After finals though, I did put a bit of work into fine tuning WynterStorm. I've found that when programming in C++ I tend to prefer references over pointers where available. For some reason I had believed that references didn't call virtual functions where pointers did. I used to find this very odd, but apparently never actually tested this belief I had. Well as it turns out, references can and will call virtual functions just fine; I'm just retarded. So I began migrating some of the code from transferring pointers to transferring references. One area that I did this in was the Event system. It used to be that I would have to 'new' an event when sending it. This seemed like bad style to me and I could see this leading to quite a few memory leaks unless I didn't manage this properly. Switching this over to using constant references should fix this, and also reduce time spent typing (By two whole keystrokes per event access. Oh yeah!).
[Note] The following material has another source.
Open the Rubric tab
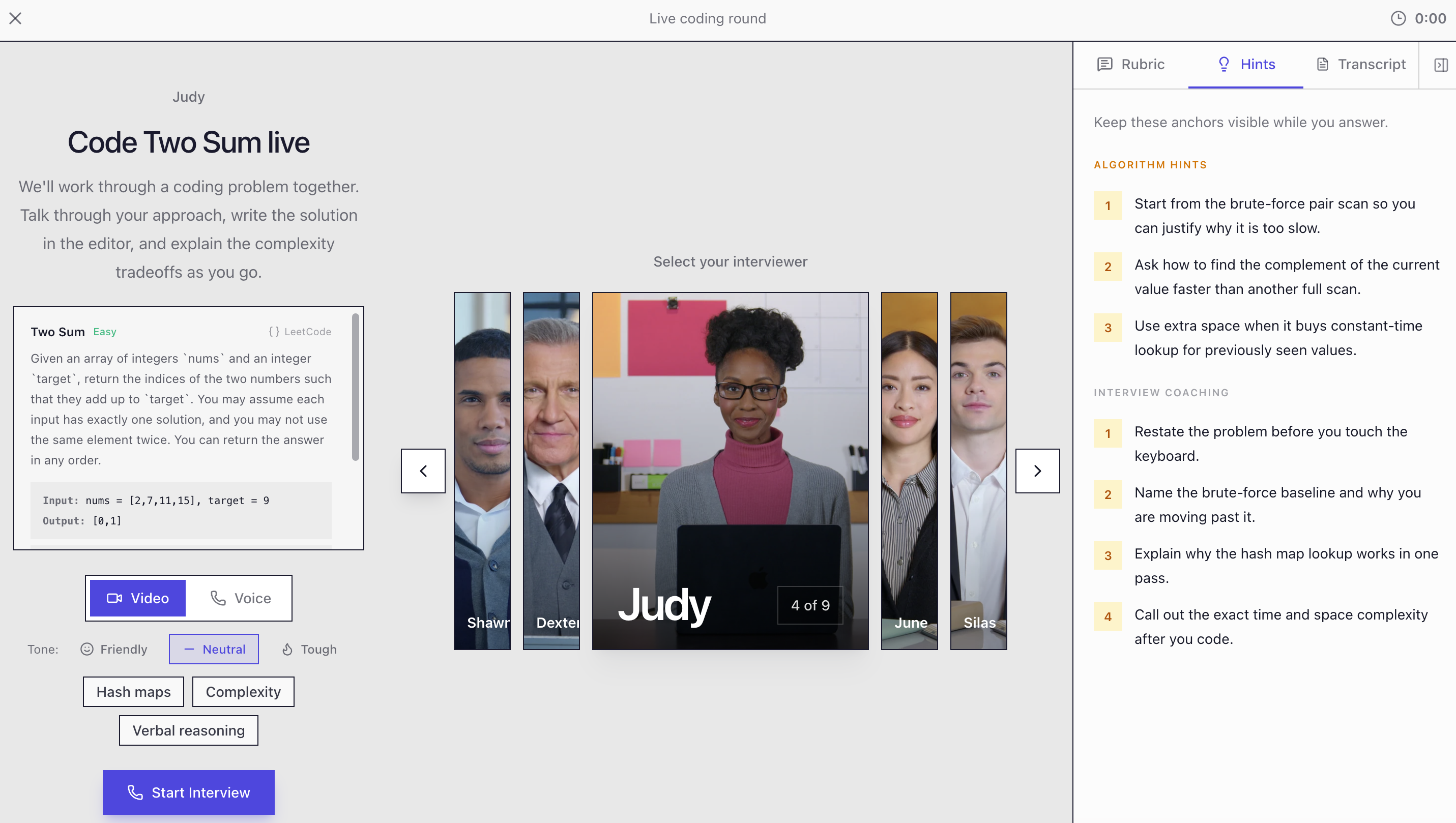 click(x=1130, y=65)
So I believe I've briefly mentioned Signals before. If not, I'll explain here. In WynterStorm I currently have two systems that pretty much achieve the same process in a different way, Signals and Events. I've been debating with myself over whether to keep or remove Signals. As it stands, the two systems have distinct purposes. Signals are used specifically for properties. When a property is updated, a signal is called to notify that this specific property has changed. This allows me to extend class functionality to have the class update itself based on the property change. I believe I mentioned before that this is used in the Shard::Window class, which has the property 'title'. When title is assigned a Crystal::String, which is just a typedef of std::string for the time being, the signal 'sigTitle()' is called that instantly calls the 'setTitle()' function, instantly updating the window's title. In this case the benefit is more about coding style as opposed to functionality but it could also have benefits when used in gameplay.
The second system, Events, is used to send updates to other objects and systems. This will be used more for sending events between entities and between the game systems. I've also been thinking about expanding the event system to allow some sort of serializability to allow for easy expansion to some sort of NetworkedEvent system. I'm imagining this wouldn't be all that hard to achieve given that my event system currently relies on my own RTTI implementation. The one thing that I'm lacking right now in achieving this goal is a sort of NetworkedObjectID class for automatically managing objects between clients. This is one thing to add to my research list.
Well it's 2:30 AM as I finish this and I have somewhere to be in less than 8 hours so I better get some sleep.
Any thoughts, criticisms, concerns, or possible improvements to any of the ideas I have mentioned would be well appreciated.